Clashing Personalities

So i just moved to vegas about a month and a half ago and until recently I was depressed because I didnt know anyone out here. I moved out here from AZ. I got a job at this great Cuban restaurant. I love everyone that I work with...well almost. I've started making friends at work, and I love them. They're great people. There is just one person that is a bit difficult. My manager. He's a cool guy but I think we have the same personalities so therefore we are always clashing. I just want to be able to get along and not argue. Its tiresome. It's difficult because he's so contradicting of himself. First he'll tell me to stop talking and do some work (always when the restaurant is empty and there is nothing to do) then when there is actually work that needs to get done and im hustlin' , he tells me to sit down, relax, and let the bussers take care of it because it's their job. Then tonight he asks me why im always staring at him? That its annoying. WHAT THE FUCK? Is he crazy? I told him I wasn't and I dont, that I was looking around because I was waiting for my food. He's insisting that im staring at him, so I just told him "Look, im not staring at you, im just looking around, im sorry if it seems like I am". I dont understand him, he's either bipolar or he's constantly stressed (which I dont blame him, because he's the only manager and works all day, 7 days a week). I just want to be able to stop all this. I love where I work and what I do and I get amazing tips! But I hate the bickering!
What should i do? What's more important to me? What do i want to deal with?
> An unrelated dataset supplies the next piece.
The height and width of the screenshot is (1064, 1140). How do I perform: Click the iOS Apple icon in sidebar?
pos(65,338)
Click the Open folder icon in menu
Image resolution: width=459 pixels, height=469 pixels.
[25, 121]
Lately i just leave work all depressed and wanting to cry because of this issue. He's not just like that with me, he's like that with just about everyone..but there are certain that he gets on my case about that he sees the other servers doing and doesnt say a single thing. Its not that i want to please him but i dont want to keep whatever it is going on. I know I shouldn't take it personal because that's how he is but it's hard not to. I feel like nothing I do is good enough. I feel incompetent.